Excerpted text:

○ ○ ○ ○ ○ ○ ○

What Does a Sex Therapist Do?
Question:
How would you describe the role of a sex therapist?
Answer:
A sex therapist can be a psychiatrist, a
marriage and family therapist, a psychologist, or a clinical social worker. We
are specially trained in sex therapy methods beyond the minimal amount of training about sexuality that is
required for each of those licenses.
There are a few graduate schools in the U.S. that specialize in training for
sex therapy. Some people assemble their training by rigorous self-study and by
attendance at the major sexological organizations' annual conferences. We have
about a dozen scientific journals dedicated solely to sexual research. There are
about six major organizations that hold conferences and trainings.
So seeing a sex therapist is like going to a gynecologist for gynecological
problems rather than to a family practice physician. Both have specialized
particularly in that area. That isn't to say that one couldn't get good help
from a non-sex therapist for a sexual issue, it's just that the likelihood might
be a bit less.

○ ○ ○ ○ ○ ○ ○

Provided records:
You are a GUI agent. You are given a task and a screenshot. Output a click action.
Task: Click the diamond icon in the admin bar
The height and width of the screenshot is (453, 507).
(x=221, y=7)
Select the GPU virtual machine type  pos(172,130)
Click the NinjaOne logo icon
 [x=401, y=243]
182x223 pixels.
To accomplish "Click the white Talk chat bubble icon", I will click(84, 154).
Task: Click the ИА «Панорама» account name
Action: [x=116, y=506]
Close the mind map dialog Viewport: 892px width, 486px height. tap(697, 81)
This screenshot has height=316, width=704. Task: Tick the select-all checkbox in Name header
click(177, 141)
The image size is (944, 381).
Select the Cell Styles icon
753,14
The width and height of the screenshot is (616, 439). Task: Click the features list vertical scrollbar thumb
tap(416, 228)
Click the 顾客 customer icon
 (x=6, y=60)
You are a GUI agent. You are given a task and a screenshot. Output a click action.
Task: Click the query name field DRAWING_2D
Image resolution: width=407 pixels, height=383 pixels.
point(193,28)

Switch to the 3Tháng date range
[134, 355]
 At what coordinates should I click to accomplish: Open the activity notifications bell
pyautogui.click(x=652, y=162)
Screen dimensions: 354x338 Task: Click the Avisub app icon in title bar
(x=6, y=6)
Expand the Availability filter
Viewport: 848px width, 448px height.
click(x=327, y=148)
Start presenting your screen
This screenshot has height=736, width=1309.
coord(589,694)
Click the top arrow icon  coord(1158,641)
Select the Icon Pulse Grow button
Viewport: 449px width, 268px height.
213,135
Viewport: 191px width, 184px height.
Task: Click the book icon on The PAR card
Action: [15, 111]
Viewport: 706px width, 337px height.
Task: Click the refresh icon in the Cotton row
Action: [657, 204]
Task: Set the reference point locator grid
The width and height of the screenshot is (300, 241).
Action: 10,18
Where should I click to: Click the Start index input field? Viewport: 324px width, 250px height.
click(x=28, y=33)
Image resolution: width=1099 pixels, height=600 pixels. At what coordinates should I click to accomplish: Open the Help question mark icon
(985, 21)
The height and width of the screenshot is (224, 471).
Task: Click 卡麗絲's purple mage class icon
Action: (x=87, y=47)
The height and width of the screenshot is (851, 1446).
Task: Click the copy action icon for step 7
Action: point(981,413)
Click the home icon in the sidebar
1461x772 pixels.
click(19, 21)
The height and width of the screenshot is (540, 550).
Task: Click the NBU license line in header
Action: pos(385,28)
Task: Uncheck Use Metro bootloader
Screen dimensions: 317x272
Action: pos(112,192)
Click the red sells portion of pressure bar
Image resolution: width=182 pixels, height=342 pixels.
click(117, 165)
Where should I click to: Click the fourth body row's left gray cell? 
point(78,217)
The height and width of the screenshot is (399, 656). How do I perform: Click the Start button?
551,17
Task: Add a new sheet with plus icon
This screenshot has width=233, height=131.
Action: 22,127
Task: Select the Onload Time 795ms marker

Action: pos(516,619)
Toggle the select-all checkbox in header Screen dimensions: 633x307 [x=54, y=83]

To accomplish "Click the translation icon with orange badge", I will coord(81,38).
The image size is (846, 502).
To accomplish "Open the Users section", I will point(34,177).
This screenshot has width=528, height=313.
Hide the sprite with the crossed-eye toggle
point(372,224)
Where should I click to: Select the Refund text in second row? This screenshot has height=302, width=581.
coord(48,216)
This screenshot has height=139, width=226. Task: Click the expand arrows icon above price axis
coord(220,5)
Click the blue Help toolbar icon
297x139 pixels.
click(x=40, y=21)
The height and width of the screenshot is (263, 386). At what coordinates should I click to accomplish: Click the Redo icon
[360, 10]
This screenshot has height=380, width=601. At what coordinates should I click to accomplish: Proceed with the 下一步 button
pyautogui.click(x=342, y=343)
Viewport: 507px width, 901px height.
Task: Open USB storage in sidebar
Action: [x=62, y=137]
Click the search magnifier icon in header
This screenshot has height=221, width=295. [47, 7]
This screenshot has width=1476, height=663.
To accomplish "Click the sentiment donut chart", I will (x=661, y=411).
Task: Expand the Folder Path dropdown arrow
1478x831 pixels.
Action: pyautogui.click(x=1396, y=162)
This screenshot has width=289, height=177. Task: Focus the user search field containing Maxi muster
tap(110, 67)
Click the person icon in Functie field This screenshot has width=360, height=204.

○ ○ ○ ○ ○ ○ ○

Try it: Could you carry on the piece on sex therapists from its last sentence? These lines have no connection to the piece on sex therapists.

Answer to this problem:
Most sex therapists have a particular awareness of sexuality that rises above
personal opinion or personal experiences. We usually have several choices of
ways to treat a particular issue when someone presents it. We tailor our
treatment to the person(s) before us. We are not a "bigger hammer" there to
coerce a person who wants less sex into wanting more. There is a sexological
method to treating sexual issues. With the exception of when separate sexual
surrogate therapists are added (in a very small number of cases), sex therapy is
completely talk therapy.
Sex therapy views sexual issues as being resolved by specifically addressing
them, rather than by the assumption that when the individuals in a relationship
work out the relationship issues, the sex will just fall into place. For years,
I have had a practice full of couples for whom that simply was not true.
Sex therapists also tend to have much greater than average knowledge about
the physiological processes that are a part of human sexuality. We tend to work
collaboratively with physicians to address the entirety of the causes of sexual
concerns.
I would venture to say that there is near unanimity in
the sex field when it comes to acceptance of sexual orientations and transgender
existence. I have never met a sex therapist who tried to cure homosexuality -- though there are
other mental health practitioners who do attempt to do so.
We hold a positive outlook on the beneficial influence that sexuality can
have on people's lives and in the world in general. And we are not naive about
the ill effects that come as a result of sexuality. We simply try to address
those issues from a rigorous scientific perspective, rather than from an
ideological perspective.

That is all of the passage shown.